O Ténis de Mesa chegou a ser dominado pelos países da Europa Central, como a Hungria, a Áustria, a Alemanha e a República Checa, até meados do século XX. Contudo, a verdade é que não há ninguém no mundo alheio ao facto de que Portugal (ou qualquer outro país), ao enfrentar a China nestes mares, sente sempre que está a fazer uma viagem parecida à dos navegadores portugueses quando passaram o Cabo das Tormentas. Mas sem o final feliz.

Posto isto, é perfeitamente normal contar-vos aqui que, desde que o Ténis de Mesa se juntou à lista de desportos olímpicos, em Seul 1988, a China já colocou no baú 30 das 35 medalhas de ouro disponíveis até agora.

No que toca à campanha portuguesa, a primeira ronda começou da melhor forma com vitórias de Jieni Shao, por 4-3 frente à sueca Christina Kaellberg, e de Tiago Apolónia, com um expressivo 4-0 face ao nigeriano Olajide Omotayo.

Infelizmente, os dois atletas acabariam por abandonar a competição individual em confrontos bastante desnivelados, principalmente no caso da portuguesa. Na ronda seguinte, Jieni Shao cedeu um 4-0 sem resposta contra Mengyu Yu, enquanto Tiago Apolónia foi derrotado, por 4-2, face ao tenista de mesa Kamal Achanta.

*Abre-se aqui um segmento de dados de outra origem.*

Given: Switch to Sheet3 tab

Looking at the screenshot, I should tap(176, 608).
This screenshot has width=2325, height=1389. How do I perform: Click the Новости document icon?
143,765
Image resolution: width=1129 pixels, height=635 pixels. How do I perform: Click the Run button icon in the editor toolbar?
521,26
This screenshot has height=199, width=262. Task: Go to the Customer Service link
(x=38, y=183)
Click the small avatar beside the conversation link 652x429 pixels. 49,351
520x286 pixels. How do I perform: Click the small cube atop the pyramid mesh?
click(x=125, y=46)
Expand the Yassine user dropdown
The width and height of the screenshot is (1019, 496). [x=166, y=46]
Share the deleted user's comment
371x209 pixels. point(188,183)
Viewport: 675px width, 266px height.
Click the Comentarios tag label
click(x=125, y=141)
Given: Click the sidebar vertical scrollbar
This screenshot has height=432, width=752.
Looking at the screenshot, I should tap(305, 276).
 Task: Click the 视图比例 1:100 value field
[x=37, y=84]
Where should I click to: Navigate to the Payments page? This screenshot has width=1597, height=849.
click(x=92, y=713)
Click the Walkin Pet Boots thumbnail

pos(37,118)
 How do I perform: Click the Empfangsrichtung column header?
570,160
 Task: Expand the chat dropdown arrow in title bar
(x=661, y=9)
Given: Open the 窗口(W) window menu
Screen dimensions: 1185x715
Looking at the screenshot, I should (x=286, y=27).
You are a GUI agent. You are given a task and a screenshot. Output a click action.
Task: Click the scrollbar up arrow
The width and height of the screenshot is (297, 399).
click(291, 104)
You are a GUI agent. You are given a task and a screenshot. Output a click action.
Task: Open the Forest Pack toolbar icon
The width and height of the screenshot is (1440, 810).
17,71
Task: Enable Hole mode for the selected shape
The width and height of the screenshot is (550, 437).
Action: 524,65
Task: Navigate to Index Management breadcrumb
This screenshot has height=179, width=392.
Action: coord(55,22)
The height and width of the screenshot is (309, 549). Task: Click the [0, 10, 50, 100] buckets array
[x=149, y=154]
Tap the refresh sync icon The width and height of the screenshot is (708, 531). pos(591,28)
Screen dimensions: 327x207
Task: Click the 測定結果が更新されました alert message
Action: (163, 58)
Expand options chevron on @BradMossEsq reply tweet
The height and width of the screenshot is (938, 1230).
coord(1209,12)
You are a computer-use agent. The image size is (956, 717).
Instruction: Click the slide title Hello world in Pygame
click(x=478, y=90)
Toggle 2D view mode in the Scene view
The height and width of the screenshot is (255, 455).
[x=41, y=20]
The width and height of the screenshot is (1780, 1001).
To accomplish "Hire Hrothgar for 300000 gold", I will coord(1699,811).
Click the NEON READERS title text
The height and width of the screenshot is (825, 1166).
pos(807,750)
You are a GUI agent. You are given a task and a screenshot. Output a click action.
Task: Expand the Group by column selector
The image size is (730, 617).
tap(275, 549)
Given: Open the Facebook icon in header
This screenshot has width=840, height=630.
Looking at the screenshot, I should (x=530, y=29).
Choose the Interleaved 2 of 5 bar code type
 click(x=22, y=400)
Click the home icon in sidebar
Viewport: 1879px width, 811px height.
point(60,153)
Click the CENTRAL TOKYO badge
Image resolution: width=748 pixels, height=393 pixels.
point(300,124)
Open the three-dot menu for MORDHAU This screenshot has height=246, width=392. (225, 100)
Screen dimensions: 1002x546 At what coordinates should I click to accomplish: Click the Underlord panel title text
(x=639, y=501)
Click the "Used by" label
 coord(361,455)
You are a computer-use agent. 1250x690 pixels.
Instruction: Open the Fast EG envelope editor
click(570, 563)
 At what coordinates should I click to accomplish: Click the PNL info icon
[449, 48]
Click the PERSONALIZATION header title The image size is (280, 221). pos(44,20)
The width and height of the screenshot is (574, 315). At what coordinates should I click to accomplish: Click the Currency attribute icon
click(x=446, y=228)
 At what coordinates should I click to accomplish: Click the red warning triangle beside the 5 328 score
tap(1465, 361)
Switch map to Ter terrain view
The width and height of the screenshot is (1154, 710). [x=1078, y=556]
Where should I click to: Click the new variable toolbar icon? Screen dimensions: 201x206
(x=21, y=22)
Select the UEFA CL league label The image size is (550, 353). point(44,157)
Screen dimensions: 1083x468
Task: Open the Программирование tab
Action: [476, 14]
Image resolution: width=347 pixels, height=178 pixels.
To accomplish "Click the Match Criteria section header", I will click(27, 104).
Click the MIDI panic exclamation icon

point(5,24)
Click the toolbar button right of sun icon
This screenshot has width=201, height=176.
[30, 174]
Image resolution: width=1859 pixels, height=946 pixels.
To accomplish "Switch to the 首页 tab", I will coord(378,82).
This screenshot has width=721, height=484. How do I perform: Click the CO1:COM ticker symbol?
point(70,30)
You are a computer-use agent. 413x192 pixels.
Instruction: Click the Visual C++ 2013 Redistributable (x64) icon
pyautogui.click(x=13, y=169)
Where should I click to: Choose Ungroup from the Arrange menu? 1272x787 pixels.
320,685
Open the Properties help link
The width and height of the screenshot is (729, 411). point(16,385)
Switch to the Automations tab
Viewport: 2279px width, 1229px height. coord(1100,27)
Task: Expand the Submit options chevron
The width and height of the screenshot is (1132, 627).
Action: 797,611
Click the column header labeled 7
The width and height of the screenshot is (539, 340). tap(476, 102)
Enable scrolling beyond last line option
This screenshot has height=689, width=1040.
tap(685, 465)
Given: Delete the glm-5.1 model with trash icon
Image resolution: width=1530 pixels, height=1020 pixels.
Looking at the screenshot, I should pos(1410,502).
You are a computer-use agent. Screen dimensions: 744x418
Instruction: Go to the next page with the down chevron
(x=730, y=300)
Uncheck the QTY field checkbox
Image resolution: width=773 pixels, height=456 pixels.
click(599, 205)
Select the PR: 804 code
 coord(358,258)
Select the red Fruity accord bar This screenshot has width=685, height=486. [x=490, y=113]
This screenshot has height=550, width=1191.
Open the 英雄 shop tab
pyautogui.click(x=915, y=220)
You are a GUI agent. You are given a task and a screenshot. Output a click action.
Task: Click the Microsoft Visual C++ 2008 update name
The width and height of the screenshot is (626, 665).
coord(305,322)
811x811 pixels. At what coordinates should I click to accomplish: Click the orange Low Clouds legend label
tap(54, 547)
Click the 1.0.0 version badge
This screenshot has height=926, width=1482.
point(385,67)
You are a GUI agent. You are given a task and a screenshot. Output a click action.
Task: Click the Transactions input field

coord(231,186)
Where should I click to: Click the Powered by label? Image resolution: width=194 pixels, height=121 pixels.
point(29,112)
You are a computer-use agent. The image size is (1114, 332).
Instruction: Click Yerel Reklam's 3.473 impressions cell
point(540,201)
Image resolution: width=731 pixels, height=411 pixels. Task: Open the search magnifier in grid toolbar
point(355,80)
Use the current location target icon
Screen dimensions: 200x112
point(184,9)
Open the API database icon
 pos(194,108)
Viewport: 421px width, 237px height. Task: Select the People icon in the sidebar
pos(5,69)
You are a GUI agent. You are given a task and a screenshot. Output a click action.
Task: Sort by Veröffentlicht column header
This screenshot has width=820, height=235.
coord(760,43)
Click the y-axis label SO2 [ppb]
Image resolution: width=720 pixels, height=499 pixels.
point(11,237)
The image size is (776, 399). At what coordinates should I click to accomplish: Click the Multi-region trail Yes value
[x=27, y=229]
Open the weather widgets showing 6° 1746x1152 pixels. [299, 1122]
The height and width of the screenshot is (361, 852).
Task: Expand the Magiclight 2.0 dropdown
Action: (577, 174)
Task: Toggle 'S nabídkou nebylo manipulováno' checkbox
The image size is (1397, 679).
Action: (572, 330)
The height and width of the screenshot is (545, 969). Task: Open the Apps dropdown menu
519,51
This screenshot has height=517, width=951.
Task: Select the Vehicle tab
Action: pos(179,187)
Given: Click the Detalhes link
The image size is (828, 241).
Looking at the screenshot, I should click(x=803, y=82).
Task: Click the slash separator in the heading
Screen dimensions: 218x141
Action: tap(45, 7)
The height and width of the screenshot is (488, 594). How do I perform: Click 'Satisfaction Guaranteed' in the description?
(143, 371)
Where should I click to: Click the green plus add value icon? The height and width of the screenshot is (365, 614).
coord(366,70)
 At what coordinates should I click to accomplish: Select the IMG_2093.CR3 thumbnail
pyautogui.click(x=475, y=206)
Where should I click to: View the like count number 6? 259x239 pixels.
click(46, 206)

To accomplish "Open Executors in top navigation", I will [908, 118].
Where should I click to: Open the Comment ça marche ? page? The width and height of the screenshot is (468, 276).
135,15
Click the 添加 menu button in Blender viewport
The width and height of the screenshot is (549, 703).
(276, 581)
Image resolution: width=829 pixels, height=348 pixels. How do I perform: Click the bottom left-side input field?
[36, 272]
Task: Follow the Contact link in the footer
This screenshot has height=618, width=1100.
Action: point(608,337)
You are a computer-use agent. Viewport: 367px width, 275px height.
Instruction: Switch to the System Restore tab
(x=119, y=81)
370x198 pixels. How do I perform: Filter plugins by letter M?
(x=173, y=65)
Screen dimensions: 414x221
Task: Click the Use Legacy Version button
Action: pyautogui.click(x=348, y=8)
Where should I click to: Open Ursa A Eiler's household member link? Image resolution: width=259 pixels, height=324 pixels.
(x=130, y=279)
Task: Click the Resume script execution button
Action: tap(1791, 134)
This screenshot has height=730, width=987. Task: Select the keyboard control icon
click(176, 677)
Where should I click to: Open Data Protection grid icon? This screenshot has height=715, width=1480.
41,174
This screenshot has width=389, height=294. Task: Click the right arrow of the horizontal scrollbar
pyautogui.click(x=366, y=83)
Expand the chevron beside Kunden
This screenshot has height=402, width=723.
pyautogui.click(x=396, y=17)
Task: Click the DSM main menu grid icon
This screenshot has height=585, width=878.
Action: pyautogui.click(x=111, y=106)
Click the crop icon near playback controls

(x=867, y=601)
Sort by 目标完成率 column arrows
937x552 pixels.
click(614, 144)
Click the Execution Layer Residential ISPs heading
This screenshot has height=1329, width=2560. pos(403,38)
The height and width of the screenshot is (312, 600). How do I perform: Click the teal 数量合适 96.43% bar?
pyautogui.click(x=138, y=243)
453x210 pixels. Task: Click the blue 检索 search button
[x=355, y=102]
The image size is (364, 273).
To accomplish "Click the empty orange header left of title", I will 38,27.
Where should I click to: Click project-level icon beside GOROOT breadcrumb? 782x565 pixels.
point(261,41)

O passado dia 26, porém, trouxe-nos algumas alegrias, protagonizadas por Fu Yu, que arrebatou uma vitória por 4-0, ainda na ronda dois da competição feminina, face à indiana Sutirtha Mukherjee. Do lado masculino, Marcos Freitas, já na ronda três, brilharia na disputa intensa contra o austríaco Daniel Habesohn e avançaria para os últimos 16, com uma vitória por 4-3.